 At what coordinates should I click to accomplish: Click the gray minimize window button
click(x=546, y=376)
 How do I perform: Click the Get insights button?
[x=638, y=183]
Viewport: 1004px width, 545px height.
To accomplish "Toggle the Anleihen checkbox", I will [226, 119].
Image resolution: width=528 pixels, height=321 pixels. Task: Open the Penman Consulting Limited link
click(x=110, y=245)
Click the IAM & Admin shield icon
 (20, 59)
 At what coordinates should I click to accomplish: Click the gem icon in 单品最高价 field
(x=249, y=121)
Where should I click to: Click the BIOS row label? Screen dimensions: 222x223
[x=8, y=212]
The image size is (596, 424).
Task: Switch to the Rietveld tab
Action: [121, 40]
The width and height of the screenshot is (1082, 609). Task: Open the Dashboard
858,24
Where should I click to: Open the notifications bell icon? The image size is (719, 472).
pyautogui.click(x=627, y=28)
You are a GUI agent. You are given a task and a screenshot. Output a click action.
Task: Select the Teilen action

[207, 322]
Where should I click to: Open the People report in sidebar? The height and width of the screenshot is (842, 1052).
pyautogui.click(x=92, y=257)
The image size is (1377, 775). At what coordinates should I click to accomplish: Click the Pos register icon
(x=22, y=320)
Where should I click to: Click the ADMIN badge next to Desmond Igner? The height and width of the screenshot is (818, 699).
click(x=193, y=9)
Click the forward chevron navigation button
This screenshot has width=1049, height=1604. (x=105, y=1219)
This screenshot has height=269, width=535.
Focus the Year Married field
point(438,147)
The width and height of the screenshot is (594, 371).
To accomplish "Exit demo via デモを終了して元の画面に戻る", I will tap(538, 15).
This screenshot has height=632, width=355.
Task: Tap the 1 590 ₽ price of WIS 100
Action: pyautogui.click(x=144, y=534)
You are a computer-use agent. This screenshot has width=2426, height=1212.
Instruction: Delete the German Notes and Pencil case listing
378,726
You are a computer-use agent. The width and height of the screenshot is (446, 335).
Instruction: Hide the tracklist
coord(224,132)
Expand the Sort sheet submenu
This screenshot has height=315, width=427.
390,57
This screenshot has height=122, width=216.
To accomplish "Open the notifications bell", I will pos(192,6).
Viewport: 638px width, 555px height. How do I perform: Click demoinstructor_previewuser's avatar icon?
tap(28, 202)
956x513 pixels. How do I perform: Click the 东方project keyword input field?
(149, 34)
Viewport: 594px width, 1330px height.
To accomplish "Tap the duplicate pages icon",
--*--
AIM = Rescale the part of the items that runs from the start through the line containing "(x=249, y=121)", both ends included. Rewrite every line in that part, requests included, and multiply each coordinate in the answers by 2.05, rounding to whole numbers with halves rounded up.

SOLUTION TO THIS EXERCISE =
 At what coordinates should I click to accomplish: Click the gray minimize window button
click(x=1119, y=771)
 How do I perform: Click the Get insights button?
[x=1308, y=375]
Viewport: 1004px width, 545px height.
To accomplish "Toggle the Anleihen checkbox", I will [463, 244].
Image resolution: width=528 pixels, height=321 pixels. Task: Open the Penman Consulting Limited link
click(x=226, y=502)
Click the IAM & Admin shield icon
 (41, 121)
 At what coordinates should I click to accomplish: Click the gem icon in 单品最高价 field
(x=510, y=248)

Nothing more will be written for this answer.